• Given data:
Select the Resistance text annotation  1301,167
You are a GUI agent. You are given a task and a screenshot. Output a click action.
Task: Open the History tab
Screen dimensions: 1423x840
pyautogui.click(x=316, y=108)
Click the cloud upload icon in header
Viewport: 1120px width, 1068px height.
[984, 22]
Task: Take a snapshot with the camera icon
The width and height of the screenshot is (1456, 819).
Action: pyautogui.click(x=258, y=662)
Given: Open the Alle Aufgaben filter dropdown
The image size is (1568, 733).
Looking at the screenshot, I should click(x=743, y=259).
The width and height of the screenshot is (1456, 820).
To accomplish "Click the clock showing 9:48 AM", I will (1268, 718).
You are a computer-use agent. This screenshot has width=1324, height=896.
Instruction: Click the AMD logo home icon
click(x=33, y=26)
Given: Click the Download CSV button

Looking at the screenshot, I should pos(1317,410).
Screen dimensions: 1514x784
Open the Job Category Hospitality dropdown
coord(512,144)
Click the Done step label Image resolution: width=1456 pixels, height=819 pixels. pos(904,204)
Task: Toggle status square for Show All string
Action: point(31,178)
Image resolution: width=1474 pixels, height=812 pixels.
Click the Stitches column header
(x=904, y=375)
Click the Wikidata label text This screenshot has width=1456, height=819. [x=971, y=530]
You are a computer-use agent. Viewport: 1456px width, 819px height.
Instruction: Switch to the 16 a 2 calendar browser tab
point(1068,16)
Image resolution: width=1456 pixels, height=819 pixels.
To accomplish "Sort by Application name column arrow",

• Assignment: Starting at the line that contains "Click the Done", copy each line through the last line of the listing, and copy nothing else.

• Reply to the exercise:
Click the Done step label Image resolution: width=1456 pixels, height=819 pixels. pos(904,204)
Task: Toggle status square for Show All string
Action: point(31,178)
Image resolution: width=1474 pixels, height=812 pixels.
Click the Stitches column header
(x=904, y=375)
Click the Wikidata label text This screenshot has width=1456, height=819. [x=971, y=530]
You are a computer-use agent. Viewport: 1456px width, 819px height.
Instruction: Switch to the 16 a 2 calendar browser tab
point(1068,16)
Image resolution: width=1456 pixels, height=819 pixels.
To accomplish "Sort by Application name column arrow",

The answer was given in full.